The Corner Office: On the Record With: Paul Bogaards

As far as acquisitions, I am involved in all the major ones. About design, I have no clue (I’m still wearing shoes from the ’70s). Sales decisions are arrived at by publishers working in tandem with our highly engaged and energetic colleagues in sales.
How do the changes being wrought by new technology affect how you do your job and how you guide your department?
● It’s new technology in relation to established industries and technologies.
Basically, we’ve lost the ability to broadcast. There are now few high performing media assets, so we need to engage on multiple fronts—print, broadcast, online, social, search, communities, mobile, etc.—in carefully mapped fashion. What will break, and when? What will the build-out look like? How will the conversation animate?

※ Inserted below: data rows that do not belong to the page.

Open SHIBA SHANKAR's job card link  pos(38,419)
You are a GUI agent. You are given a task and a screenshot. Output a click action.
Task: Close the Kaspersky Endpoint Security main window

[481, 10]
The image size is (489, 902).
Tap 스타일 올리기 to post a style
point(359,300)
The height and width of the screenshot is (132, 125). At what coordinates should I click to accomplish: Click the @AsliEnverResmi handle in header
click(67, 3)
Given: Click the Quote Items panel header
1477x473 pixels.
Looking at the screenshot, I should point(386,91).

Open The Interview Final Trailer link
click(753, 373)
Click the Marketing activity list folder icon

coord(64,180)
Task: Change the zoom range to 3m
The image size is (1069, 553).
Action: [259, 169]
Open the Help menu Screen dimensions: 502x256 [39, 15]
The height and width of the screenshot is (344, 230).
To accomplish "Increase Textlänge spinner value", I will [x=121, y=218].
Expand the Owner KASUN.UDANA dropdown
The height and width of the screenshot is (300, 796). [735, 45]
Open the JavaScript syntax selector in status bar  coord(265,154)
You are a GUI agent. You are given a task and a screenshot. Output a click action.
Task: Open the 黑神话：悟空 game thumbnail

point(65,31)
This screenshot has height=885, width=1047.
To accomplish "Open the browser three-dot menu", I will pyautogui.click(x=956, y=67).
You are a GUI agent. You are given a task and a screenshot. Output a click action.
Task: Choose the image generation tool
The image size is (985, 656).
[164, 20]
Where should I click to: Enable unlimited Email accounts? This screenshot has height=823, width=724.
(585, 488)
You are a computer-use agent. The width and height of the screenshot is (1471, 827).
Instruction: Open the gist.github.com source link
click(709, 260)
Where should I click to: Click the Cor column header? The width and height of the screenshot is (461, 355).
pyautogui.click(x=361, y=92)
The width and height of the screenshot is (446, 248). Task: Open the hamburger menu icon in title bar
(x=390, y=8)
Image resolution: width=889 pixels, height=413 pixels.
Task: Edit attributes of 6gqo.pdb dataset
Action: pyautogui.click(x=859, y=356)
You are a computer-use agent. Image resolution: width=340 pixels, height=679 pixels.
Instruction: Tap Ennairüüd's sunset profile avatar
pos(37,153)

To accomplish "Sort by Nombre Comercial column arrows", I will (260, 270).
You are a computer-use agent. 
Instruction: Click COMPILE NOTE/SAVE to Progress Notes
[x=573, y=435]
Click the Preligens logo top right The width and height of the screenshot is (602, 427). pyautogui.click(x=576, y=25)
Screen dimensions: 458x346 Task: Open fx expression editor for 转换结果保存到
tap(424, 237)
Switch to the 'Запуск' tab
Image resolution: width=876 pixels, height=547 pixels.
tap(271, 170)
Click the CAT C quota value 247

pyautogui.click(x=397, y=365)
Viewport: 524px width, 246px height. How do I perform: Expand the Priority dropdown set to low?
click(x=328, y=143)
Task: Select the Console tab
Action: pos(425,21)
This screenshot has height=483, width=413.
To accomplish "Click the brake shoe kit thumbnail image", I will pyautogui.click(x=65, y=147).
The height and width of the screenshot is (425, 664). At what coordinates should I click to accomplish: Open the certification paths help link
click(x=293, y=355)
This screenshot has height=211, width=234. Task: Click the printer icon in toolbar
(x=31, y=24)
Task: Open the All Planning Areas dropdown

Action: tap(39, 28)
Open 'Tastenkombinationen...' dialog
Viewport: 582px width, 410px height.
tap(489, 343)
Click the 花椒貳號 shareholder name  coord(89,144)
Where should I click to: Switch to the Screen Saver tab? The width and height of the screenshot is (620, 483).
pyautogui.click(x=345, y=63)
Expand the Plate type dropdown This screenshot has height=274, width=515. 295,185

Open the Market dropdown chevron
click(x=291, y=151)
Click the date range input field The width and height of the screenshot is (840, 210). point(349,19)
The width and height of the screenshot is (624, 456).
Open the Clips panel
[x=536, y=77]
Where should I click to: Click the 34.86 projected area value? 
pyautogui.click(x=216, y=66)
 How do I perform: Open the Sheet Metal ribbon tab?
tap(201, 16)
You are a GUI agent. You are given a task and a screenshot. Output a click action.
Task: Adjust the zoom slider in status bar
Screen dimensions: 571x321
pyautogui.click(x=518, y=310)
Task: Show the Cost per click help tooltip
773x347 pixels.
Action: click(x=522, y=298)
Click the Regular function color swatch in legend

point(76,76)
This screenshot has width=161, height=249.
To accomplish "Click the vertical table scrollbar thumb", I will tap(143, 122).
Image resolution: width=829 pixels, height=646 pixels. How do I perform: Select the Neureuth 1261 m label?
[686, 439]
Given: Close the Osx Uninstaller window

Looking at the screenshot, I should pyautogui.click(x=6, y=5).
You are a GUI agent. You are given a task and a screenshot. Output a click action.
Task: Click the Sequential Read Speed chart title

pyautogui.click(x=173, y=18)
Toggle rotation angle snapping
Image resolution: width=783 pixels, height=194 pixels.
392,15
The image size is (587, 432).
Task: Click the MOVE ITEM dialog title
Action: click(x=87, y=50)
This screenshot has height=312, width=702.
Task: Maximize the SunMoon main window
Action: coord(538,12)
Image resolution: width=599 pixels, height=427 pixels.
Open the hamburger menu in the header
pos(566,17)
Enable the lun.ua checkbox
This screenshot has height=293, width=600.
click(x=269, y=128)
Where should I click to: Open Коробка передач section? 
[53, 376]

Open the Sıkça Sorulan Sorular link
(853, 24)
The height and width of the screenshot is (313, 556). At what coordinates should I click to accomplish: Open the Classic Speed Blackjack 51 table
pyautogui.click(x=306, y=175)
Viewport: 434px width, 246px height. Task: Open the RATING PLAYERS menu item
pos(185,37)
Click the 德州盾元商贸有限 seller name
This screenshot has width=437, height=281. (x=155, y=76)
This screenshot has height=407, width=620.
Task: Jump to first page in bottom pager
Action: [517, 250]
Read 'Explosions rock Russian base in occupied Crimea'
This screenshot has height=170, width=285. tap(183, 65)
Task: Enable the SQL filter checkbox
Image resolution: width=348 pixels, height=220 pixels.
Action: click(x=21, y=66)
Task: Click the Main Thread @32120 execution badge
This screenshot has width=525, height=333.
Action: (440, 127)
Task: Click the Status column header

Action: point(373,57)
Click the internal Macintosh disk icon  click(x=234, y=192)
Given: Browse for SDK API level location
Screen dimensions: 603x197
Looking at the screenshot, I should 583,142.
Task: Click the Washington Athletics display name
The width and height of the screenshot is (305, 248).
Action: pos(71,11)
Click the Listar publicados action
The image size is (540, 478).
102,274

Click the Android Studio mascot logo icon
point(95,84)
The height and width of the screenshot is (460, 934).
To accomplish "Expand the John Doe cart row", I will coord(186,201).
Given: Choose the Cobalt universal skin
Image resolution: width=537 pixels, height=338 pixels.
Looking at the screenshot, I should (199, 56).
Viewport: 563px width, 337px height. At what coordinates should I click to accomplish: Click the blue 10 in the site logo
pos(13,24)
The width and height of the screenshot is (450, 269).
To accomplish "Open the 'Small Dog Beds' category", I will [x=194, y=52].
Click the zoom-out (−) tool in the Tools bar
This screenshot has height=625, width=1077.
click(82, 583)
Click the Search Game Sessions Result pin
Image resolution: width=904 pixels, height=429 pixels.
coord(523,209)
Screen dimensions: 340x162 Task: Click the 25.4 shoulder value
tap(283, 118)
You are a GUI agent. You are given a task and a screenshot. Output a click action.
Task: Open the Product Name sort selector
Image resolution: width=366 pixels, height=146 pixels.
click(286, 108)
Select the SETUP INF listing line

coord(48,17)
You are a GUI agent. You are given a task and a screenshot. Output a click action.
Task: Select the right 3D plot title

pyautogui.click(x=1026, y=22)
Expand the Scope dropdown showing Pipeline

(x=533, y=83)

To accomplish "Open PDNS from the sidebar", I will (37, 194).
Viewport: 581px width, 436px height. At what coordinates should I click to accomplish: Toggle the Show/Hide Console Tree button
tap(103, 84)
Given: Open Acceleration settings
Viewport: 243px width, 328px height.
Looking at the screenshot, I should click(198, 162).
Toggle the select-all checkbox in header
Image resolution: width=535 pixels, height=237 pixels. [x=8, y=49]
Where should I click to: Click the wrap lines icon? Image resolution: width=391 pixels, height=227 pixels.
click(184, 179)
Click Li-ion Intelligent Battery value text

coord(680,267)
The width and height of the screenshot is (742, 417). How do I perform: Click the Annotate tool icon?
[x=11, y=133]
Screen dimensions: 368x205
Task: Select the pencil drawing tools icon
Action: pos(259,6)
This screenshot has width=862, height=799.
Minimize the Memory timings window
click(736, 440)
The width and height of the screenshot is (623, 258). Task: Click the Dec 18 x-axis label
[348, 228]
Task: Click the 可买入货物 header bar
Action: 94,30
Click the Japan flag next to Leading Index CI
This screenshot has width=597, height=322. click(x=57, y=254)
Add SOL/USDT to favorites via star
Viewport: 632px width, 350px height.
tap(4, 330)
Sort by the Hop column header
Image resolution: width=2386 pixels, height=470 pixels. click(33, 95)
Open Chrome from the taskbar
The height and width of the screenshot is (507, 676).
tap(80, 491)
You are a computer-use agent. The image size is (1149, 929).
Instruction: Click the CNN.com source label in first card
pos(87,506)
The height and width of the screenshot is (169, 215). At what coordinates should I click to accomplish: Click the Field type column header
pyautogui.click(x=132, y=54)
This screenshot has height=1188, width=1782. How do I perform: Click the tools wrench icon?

In the old days a few key hits—a morning show appearance, a prominent review in a leading newspaper, a radio interview—could drive your book on the bestseller list and keep it there for more than a week. Those legacy outlets drove results because their audiences were significant, and viewer/reader/listener engagement was high. These days, however, legacy media audiences continue to erode, and consumers are not as deeply engaged with media content overall. Attention spans are fleeting. So, publishers need to drive awareness on more fronts to reach the same number of potential readers for a book. Of course, what every publisher hopes for is virality—an asset or newsbreak that catches fire.
The beauty, of course, is that we’ve gained the ability to narrowcast. It is now possible to tap audiences with an unprecedented degree of specificity. We have all kinds of tools available to help us map audiences. The key is using technology to your advantage. You need to know where the readers are, understand how they are engaging with content, and determine how to prompt the sale.